Wondering how to use CQL to perform pi (right pushforward)

56 views
Skip to first unread message

James Hester

unread,
Jun 11, 2019, 10:59:14 PM6/11/19
to Categorical Data
Greetings all,

I am exploring the possibility of using CQL to perform migration of data from data files of varying formats into an instance conforming to a canonical schema. 

The idea is that any data file can be represented by a format-specific schema, and our scientific ontology is also representable as a schema. If a mapping (functor) is defined between these schemas, it should be possible to migrate the data from a collection of data files into the canonical ontology automatically using CQL. However, it seems that the data migration functor that is appropriate is pi,the right pushforward functor.  The CQL tutorial advice is to reformulate pi as a query.  If I have understood the papers and tutorial correctly, for this to be possible, every entity in the ontology should have a source entity in the file format ontology, which is almost never the case in my project as the ontology is very general. Furthermore, it appears that the foreign key section of the query requires that a foreign key in the target schema should be defined using a path in the source schema, although the functor takes a foreign key in the source to a path in the target, ie the opposite.

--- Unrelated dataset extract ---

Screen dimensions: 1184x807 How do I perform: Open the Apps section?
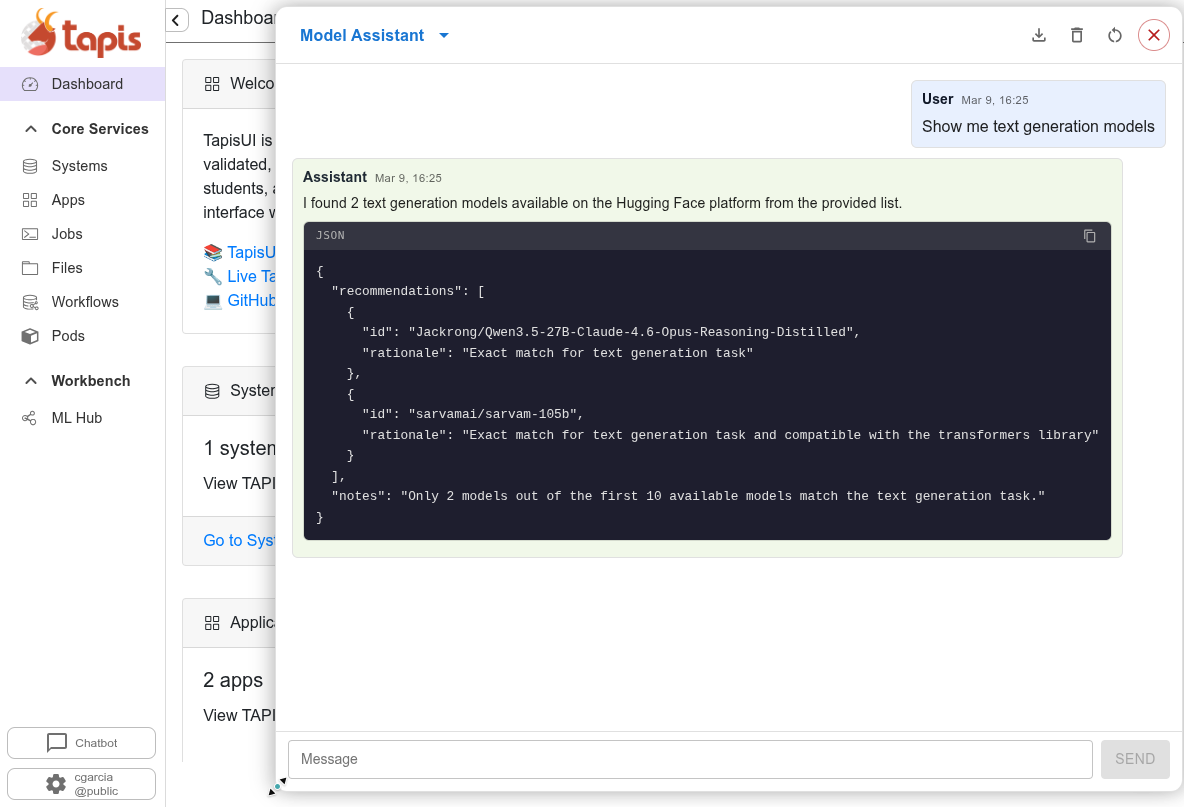click(68, 200)
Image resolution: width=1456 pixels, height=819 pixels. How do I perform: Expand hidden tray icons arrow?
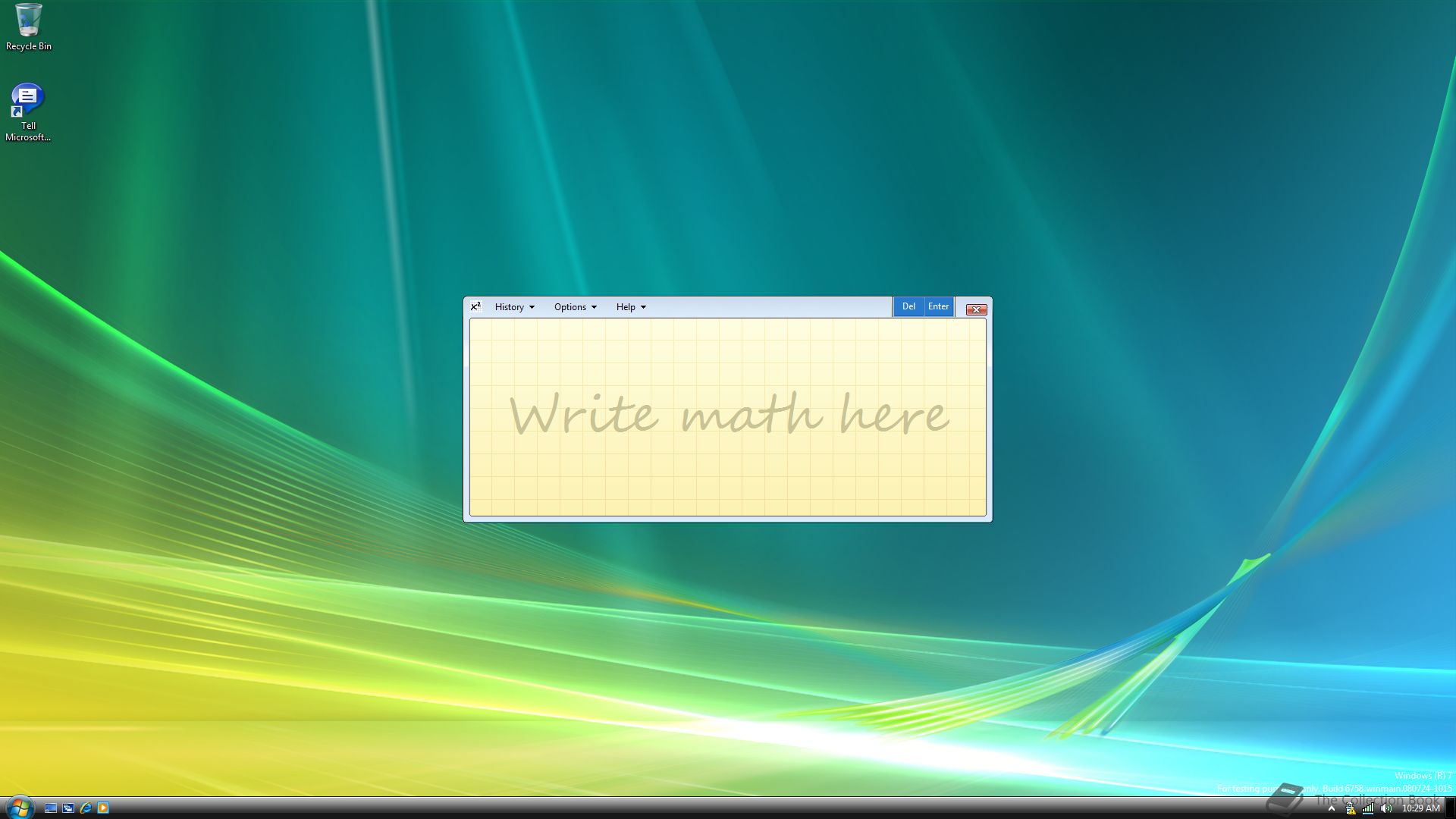pos(1332,808)
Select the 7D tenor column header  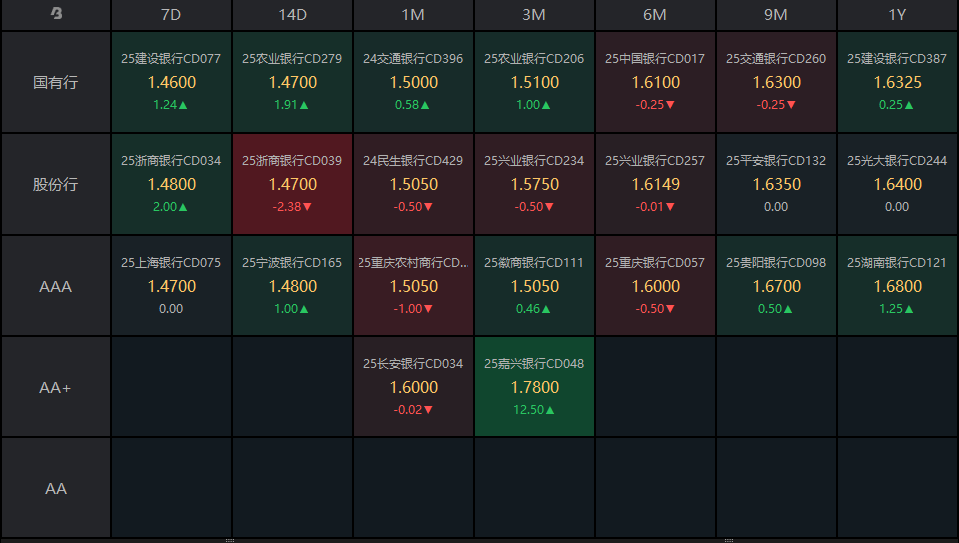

I'm wondering if I have understood the situation correctly. It seems to me that I can do the pi migration in my head, often because there are often only singleton values for many attributes, which then propagate through the canonical ontology. I was wondering if there is any advice any of you could give me as to how I might go about organising a pi migration in the above scenario?  Perhaps I just need to add a few options in CQL and the built-in pi will work? Or add an initial object to the file schema?

thanks,
James.

Ryan Wisnesky

unread,
Jun 11, 2019, 11:07:55 PM6/11/19
to categor...@googlegroups.com
Hi James,

In general we recommend using queries instead of pi because queries tend to be a lot faster in practice, but CQL does provide pi:

instance I = pi F J

Does that answer your question?

-Ryan
> --
> You received this message because you are subscribed to the Google Groups "Categorical Data" group.
> To unsubscribe from this group and stop receiving emails from it, send an email to categoricalda...@googlegroups.com.
> To view this discussion on the web visit https://groups.google.com/d/msgid/categoricaldata/a235883b-d15c-4c7e-9f6c-8467e003dc13%40googlegroups.com.
> For more options, visit https://groups.google.com/d/optout.

David Spivak

unread,
Jun 12, 2019, 8:25:24 AM6/12/19
to categor...@googlegroups.com
Hi James,

Also note that the queries for any given entity could be empty. Does that help?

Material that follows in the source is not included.